Sunday Respite

This blog is about a lot of things, but hopefully the constant thread that runs through it is to live with style, grace and a healthy dose of eccentricity. For me, lately, it's all about making the little moments count. I am never unaware that the clock is ticking, ticking and whereas when I was in my twenties, this would strike panic in my heart ("Hurry! Do something! Make your mark!"), now I find this knowledge empowering.
Do you know the poem "In Flanders Fields" by John McCrae about the young soldiers of WWI? There's the most heartbreaking phrase in it:

We lived, felt dawn, saw sunset glow,
Loved and were loved, and now we lie
In Flanders fields.

Armed with this state of mind, even the littlest moments can be as memorable as the life-changing ones.

While the coffee brews, I unload the dishwasher. Because it's Sunday and I'm not rushing off somewhere, I can take my time. And I do. The simple repetition of stacking plates on top of one another becomes a meditation in blue and white.

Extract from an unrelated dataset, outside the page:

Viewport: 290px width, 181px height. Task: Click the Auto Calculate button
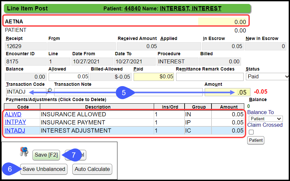(92, 169)
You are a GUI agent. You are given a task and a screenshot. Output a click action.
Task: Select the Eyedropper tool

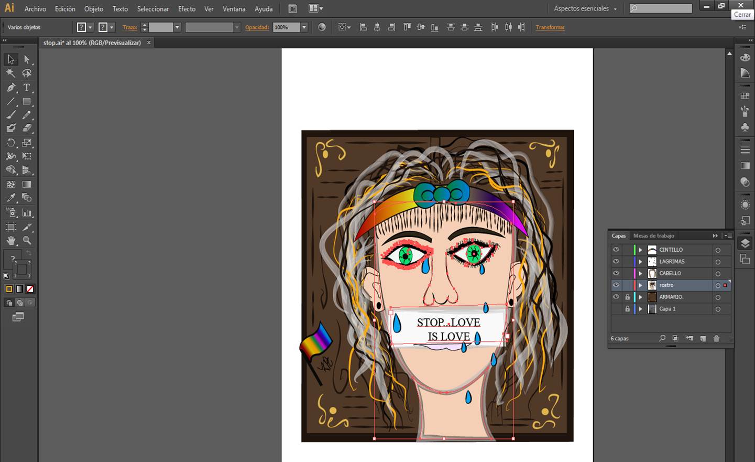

The flowers I bought at Trader Joe's two days ago are reclipped and given fresh water. They are grateful and immediately crane their necks into a sun salutation.

Piero is returning from London this afternoon, and Luca is in a state of fervid anticipation. I suggest he go outside and burn off some energy. I perch myself on our brick wall and watch him go up and down the sidewalk on his new skateboard.

I restrain myself from giving him any helpful tips (because shouldn't kids have to figure out some things for themselves?) and watch his precarious balancing attempts. My latté is steamy-hot and milky-sweet. Above me, two birds catch up on each other's lives in plaintive harmony and the dusky fragrance from a nearby privet hedge wafts over to me.
I close my eyes and feel as though my whole existence consists of three things: scent and song and the rhythmic clackety-clack of wheels on sidewalk.

I don't want to move. I just want to stay here, exactly like this, for eternity.

Luca: Mom? I'm done.

It was brief, my little idyll. But it was good.